Liberty Island was declared secure Friday afternoon -- about four hours after an anonymous 911 caller threatened to blow up the Statue of Liberty, forcing visitors to evacuate and emergency responders to swarm in.
The scare sent several thousand people onto ferries to Manhattan, some with their belongings still in lockers, while federal and local authorities tried to track down possible threats in the national park.
The "all clear" came about 3 p.m., said the NYPD, which sent its bomb squad, harbor units and emergency services to help investigate.
The 911 caller had threatened to blow up Lady Liberty, and the National Park Service put all visitors and employees onto ferries shortly after being alerted about 11 a.m., said Mindi Rambo, a Park Service spokeswoman.
At one point, two park police dogs alerted their handlers that they sniffed something near lockers at the base of the statue, she said. Police later determined there was no bomb, she said.

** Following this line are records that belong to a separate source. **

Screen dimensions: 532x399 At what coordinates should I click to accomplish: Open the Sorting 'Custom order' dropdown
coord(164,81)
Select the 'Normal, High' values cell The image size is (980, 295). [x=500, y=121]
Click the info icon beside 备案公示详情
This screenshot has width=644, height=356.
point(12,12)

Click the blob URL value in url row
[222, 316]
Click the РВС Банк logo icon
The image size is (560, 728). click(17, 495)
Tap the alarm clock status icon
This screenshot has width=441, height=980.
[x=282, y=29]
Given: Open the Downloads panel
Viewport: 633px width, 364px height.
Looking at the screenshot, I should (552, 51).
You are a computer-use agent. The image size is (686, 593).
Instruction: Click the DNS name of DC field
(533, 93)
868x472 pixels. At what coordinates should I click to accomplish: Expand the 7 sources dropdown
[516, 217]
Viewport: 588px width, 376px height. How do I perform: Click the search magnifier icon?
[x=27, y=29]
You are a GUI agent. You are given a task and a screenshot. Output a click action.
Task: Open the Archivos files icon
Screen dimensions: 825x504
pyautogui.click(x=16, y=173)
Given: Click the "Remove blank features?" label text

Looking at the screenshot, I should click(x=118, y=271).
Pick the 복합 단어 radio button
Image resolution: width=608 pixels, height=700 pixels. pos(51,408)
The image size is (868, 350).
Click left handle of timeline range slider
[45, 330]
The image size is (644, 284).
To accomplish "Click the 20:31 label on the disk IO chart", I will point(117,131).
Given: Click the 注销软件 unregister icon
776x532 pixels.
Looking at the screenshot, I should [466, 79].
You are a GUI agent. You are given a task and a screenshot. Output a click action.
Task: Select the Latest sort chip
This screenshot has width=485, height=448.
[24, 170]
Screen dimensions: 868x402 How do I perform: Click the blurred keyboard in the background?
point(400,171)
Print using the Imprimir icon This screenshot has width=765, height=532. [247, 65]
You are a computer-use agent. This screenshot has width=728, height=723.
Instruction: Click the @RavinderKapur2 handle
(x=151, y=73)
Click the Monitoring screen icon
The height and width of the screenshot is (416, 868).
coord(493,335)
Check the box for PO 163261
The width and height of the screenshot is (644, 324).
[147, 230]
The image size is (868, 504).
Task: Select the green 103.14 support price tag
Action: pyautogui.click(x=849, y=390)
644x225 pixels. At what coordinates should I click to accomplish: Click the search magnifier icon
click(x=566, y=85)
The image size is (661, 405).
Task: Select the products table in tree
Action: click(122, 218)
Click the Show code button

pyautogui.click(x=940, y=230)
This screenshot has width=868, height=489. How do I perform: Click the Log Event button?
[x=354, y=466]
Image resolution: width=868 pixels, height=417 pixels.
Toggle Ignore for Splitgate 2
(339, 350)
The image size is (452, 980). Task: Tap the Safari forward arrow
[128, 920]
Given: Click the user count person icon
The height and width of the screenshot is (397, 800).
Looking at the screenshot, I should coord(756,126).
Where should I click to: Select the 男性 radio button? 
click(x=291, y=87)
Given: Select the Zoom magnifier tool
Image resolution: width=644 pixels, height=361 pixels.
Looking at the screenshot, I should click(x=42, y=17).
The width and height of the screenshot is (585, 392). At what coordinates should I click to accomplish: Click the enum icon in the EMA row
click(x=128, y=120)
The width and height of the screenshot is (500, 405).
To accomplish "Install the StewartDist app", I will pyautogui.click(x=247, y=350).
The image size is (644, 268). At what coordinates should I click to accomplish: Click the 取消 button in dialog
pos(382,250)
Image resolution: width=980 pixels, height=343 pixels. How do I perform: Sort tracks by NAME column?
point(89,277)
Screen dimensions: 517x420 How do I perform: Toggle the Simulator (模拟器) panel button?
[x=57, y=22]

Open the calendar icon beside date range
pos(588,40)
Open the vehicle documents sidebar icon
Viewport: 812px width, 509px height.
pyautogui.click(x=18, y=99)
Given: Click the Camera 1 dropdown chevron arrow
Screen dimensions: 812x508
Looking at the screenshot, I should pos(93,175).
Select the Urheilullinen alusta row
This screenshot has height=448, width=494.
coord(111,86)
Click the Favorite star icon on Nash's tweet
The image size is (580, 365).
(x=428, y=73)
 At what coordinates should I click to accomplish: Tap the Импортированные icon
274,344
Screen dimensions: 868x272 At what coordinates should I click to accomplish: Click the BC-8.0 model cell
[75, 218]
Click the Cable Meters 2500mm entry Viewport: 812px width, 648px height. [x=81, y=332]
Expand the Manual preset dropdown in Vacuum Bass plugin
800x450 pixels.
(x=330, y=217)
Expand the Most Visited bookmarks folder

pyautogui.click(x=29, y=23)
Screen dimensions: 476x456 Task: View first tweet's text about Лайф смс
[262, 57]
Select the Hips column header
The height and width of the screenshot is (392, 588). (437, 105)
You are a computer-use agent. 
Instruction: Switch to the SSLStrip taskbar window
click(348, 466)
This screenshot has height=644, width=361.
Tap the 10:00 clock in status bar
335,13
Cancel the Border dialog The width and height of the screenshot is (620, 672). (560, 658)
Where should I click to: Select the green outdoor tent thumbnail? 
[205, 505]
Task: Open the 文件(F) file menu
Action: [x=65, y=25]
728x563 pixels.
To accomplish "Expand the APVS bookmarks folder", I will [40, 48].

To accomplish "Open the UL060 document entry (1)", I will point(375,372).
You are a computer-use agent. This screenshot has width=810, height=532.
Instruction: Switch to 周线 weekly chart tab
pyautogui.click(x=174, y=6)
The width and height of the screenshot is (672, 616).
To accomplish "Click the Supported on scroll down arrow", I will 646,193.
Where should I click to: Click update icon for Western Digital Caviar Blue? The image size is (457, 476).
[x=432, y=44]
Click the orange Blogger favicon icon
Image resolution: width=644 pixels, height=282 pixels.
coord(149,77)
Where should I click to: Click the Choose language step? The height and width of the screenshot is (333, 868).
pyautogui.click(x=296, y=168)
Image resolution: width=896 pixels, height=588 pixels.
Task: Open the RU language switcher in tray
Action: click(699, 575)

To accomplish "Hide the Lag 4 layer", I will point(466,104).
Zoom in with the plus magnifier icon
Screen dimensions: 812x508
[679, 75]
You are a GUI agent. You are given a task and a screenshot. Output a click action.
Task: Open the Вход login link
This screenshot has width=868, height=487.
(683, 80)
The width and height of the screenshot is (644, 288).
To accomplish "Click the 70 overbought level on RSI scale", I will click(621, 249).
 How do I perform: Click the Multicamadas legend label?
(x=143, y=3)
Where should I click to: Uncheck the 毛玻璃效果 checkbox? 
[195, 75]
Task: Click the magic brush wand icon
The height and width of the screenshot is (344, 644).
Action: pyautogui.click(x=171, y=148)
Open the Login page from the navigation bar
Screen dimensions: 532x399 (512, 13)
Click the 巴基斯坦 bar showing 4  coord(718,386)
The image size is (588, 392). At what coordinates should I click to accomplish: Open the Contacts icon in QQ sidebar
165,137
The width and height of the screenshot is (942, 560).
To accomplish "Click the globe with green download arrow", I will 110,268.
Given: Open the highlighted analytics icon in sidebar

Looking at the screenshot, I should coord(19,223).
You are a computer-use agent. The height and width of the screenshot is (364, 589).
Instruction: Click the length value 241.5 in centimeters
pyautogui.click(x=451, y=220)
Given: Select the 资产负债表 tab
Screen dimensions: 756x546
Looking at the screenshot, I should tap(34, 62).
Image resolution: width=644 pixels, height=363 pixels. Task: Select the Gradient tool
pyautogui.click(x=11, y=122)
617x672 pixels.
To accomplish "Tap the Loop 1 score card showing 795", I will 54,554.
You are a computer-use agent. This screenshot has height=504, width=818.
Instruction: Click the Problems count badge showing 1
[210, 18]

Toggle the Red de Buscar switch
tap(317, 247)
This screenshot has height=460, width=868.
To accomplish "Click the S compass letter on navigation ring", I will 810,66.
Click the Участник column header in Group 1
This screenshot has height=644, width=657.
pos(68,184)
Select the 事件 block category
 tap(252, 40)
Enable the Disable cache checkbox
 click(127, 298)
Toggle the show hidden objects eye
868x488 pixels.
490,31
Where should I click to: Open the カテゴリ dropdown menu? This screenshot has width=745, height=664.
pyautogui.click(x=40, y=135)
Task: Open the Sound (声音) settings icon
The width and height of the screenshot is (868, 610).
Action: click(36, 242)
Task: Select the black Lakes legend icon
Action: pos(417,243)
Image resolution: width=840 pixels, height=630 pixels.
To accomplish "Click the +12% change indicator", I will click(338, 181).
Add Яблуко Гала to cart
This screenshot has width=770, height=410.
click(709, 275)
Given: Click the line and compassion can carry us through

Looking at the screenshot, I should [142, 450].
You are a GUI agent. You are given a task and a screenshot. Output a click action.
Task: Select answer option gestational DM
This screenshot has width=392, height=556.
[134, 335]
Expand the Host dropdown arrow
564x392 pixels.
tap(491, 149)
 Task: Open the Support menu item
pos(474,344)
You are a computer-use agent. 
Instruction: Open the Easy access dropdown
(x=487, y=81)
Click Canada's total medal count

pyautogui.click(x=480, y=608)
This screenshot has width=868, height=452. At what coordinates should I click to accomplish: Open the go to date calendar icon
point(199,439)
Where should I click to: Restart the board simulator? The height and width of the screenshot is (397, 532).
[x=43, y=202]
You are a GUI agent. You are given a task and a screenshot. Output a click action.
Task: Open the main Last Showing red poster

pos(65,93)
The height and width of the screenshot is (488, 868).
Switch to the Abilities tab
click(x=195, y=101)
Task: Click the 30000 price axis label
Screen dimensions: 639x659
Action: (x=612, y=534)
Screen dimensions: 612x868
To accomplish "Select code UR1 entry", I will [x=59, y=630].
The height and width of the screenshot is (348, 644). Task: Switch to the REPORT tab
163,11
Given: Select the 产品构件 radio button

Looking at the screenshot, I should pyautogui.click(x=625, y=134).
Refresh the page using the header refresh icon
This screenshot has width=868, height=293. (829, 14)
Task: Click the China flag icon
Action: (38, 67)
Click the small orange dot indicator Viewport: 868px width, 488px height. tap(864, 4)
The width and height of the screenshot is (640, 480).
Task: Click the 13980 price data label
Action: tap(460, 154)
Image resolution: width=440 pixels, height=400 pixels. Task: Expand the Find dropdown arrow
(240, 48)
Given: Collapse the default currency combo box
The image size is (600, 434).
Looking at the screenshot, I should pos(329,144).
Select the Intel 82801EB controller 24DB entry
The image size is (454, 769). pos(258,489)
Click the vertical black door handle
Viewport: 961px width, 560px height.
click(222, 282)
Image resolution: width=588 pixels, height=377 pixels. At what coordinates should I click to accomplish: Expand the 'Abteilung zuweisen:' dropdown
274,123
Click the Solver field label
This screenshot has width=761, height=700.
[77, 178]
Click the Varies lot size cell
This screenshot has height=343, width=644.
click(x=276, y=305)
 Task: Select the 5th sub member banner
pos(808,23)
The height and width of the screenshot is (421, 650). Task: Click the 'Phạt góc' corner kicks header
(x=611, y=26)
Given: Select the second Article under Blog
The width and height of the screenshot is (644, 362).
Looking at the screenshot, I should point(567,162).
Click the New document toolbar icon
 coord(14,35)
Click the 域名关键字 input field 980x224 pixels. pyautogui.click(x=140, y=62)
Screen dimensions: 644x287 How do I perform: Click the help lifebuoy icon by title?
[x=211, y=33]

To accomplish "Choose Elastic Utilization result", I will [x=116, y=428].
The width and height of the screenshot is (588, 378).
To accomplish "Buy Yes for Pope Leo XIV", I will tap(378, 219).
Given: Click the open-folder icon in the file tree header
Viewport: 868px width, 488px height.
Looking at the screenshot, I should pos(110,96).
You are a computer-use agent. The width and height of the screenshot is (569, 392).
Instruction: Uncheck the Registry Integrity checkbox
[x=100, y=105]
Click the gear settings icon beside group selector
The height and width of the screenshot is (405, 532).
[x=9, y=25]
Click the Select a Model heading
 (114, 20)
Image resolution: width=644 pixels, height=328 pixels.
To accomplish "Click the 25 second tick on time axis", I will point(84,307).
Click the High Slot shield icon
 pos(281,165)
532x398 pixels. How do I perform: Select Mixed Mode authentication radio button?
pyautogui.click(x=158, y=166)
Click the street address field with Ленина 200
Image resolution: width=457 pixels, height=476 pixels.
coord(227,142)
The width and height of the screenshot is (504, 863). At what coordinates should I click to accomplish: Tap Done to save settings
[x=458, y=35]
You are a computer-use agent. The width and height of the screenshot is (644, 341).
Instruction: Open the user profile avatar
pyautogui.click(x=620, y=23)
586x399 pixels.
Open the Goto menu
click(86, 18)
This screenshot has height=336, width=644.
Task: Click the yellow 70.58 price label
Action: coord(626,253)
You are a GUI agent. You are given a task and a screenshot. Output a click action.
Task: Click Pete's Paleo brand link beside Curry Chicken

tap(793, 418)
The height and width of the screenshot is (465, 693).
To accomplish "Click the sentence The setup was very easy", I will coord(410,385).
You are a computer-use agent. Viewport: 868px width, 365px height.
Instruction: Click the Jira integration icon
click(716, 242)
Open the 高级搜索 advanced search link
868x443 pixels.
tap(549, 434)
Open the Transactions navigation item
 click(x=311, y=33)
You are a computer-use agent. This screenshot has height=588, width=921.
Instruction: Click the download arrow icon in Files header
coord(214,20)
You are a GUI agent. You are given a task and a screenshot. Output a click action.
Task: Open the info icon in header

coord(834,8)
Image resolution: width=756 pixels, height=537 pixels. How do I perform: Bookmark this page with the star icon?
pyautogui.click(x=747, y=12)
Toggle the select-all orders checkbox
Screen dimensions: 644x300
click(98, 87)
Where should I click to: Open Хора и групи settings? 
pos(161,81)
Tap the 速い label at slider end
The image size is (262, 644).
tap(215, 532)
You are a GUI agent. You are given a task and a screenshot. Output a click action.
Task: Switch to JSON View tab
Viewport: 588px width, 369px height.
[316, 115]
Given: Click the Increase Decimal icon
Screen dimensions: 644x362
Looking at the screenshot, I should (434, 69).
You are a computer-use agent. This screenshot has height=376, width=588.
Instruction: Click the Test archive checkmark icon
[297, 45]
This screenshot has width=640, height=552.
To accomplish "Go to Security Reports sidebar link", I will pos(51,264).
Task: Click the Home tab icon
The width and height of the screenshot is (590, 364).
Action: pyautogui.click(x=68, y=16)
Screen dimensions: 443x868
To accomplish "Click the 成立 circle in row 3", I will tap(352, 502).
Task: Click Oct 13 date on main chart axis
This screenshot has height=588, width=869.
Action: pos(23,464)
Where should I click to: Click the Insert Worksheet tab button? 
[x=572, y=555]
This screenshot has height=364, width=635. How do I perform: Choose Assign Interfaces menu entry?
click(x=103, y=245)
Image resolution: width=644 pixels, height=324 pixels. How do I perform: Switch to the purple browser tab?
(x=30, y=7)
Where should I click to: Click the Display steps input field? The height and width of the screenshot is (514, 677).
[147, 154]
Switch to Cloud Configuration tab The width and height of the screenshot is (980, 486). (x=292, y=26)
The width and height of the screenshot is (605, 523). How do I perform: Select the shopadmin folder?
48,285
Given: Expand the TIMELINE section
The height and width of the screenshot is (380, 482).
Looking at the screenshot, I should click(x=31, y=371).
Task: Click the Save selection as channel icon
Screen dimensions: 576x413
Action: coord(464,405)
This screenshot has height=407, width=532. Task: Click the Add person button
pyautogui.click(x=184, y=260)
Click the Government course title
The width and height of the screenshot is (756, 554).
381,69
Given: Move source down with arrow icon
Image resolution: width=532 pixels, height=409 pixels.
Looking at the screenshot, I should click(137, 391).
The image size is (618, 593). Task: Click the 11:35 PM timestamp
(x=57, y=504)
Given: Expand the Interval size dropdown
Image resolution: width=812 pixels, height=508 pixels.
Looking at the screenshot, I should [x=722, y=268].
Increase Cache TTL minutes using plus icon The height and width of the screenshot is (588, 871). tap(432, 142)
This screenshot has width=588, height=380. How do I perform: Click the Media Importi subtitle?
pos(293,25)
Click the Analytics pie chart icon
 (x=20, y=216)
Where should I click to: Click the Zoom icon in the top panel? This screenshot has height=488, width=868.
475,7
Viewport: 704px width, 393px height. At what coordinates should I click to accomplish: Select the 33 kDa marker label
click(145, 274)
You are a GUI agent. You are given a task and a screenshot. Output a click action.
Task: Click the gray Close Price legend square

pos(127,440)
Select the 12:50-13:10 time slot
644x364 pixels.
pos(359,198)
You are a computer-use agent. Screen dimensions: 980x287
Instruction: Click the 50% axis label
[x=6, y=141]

About 2,700 passengers were taken off the island by Statue Cruises ferries, many of them having left their belongings behind at the park, said Mike Burke, the company's chief operating officer.
"All were offered full refunds," he said. "We are working with NPS to reunite passengers with their belongings left behind."
John Blount, of Allentown, Pennsylvania, was in the statue's crown, chatting with a park ranger. "All of a sudden he got a call on his phone," Blount said. "He said, 'OK', looked up and said, 'It's time to leave.' We had just made it up there."
He said it was a very calm evacuation down. They got on a boat, and "we were just floating around out there for the past hour and a half."
Ferries headed part way out to the park and Ellis Island had to return to the terminal, where passengers waited in long lines to receive refunds.